Whilst our approach subsequent to 2) is WIP, 1) is seemingly a cheaper solution. However, both will need to access the spec which may warrant concerns. Please refer to this message in your communication with the stakeholders. @sheshankgujjari

[simran3695]

@ayasuda2OO3 Even as per the approach 1, and diagram shared by Prasad we do need EC Client with VLAN helm available as well. Please correct me.

[ayasuda2OO3]

@ayasuda2OO3 Even as per the approach 1, and diagram shared by Prasad we do need EC Client with VLAN helm available as well. Please correct me.

Yes, we will document the VLAN port configuration in the client pod.

[ayasuda2OO3]

Quick update- we are having a glitch in a OCI spec build. Will finalise the helm pkg soon after the fix. @simran3695 @sheshankgujjari @palokam

[palokam]

@ayasuda2OO3 - there was a confusion as there was no comments on issues, @simran3695 and @sheshank are not aware of the PR waiting for them to approve - please alert them next time

[ayasuda2OO3]

@ayasuda2OO3 - there was a confusion as there was no comments on issues, @simran3695 and @sheshank are not aware of the PR waiting for them to approve - please alert them next time

Sorry for the confusions. You may find the comment in this tracker 3 days behind this PR update. However, reviewers or one like yourself @palokam being tagged to this forum will receive up-to-date activity/comments.

FYI the PR had been accepted and close. The helm pkg seems to work as expected based on the feedback @simran3695 @sheshankgujjari

[simran3695]

@ayasuda2OO3 We have currently analysed after e2e testing on existing EC VLAN on EKS, that the EC Service name in the /etc/hosts is not able to resolve the target ip as it does not find that ip existing on the cluster and thus the connectivity breaks.

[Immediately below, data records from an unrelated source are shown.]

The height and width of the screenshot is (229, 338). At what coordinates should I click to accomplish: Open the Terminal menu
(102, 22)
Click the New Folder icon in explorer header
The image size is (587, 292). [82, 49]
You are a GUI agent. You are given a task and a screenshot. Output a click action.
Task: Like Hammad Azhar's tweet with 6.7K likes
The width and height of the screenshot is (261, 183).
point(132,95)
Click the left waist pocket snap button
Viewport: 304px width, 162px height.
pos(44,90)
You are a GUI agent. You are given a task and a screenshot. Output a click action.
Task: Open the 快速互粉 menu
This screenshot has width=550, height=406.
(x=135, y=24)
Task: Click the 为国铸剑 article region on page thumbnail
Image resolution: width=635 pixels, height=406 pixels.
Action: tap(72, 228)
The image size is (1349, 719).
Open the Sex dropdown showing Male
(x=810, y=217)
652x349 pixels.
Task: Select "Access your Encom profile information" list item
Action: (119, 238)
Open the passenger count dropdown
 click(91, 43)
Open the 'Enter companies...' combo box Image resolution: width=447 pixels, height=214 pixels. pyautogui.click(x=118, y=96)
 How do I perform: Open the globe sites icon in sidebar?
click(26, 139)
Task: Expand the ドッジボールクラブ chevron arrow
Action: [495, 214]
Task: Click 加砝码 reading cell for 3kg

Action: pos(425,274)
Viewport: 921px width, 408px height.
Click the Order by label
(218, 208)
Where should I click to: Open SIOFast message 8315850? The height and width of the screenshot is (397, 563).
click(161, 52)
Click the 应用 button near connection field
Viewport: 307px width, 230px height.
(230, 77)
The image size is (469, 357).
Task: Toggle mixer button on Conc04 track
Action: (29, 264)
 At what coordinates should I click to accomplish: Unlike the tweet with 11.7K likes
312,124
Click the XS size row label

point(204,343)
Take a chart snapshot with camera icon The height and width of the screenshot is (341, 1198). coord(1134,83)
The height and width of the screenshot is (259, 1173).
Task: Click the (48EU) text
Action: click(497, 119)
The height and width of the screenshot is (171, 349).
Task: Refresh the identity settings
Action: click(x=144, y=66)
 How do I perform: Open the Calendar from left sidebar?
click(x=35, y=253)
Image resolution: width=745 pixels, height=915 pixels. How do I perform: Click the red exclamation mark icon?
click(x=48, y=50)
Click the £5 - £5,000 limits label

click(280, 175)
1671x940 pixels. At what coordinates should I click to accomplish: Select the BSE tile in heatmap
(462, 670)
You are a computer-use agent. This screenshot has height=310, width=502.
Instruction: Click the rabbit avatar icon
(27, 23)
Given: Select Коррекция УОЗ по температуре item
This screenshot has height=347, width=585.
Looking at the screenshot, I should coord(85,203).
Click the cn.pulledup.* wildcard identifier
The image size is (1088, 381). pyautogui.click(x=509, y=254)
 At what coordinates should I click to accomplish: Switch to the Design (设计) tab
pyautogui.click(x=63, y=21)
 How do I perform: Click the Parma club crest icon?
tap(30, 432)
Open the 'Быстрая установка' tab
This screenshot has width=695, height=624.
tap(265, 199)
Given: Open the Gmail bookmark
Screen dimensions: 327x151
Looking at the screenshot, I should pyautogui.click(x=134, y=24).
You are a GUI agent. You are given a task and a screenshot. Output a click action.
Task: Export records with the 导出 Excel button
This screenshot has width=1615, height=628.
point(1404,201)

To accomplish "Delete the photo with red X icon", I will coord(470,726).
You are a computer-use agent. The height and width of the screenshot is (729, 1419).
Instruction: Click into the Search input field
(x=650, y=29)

As per the new VLAN architecture we require EC pod to be running as a Sidecar with the TC Application POD. And now the /etc/hosts of the TC POD will have hostaliases which will have hostname as "localhost" which will be resolving all the target (Oracle database) IP's.

[ayasuda2OO3]

@ayasuda2OO3 We have currently analysed after e2e testing on existing EC VLAN on EKS, that the EC Service name in the /etc/hosts is not able to resolve the target ip as it does not find that ip existing on the cluster and thus the connectivity breaks.

As per the new VLAN architecture we require EC pod to be running as a Sidecar with the TC Application POD. And now the /etc/hosts of the TC POD will have hostaliases which will have hostname as "localhost" which will be resolving all the target (Oracle database) IP's.

The solution assumes the components all deployed in same namespace. @palokam IPs resolving from the service is not visible to the pod which implies the EC service does not live with the pod in the same cluster. Can you further verify if this is the case. @simran3695

[simran3695]

@ayasuda2OO3 TC Application and EC both are running on the CI Cluster but they are running on their own namespaces.

[ayasuda2OO3]

@ayasuda2OO3 TC Application and EC both are running on the CI Cluster but they are running on their own namespaces.

It seems the scope of the solution can only be covered by the multi-container approach. PR in progress. @simran3695 @sheshankgujjari @palokam

[stale[bot]]

This issue has been automatically marked as stale because it has not had recent activity. It will be closed if no further activity occurs. Thank you for your contributions.

[ayasuda2OO3]

PR test remains in progress. Removed stale status.

[stale[bot]]

This issue has been automatically marked as stale because it has not had recent activity. It will be closed if no further activity occurs. Thank you for your contributions.

[ayasuda2OO3]

Tests in progress. Removed stale status.

[simran3695]

@ayasuda2OO3 We are now able to execute EC Vlan, hence closing this issue. Thankyou for all the help andguidance throughout as always.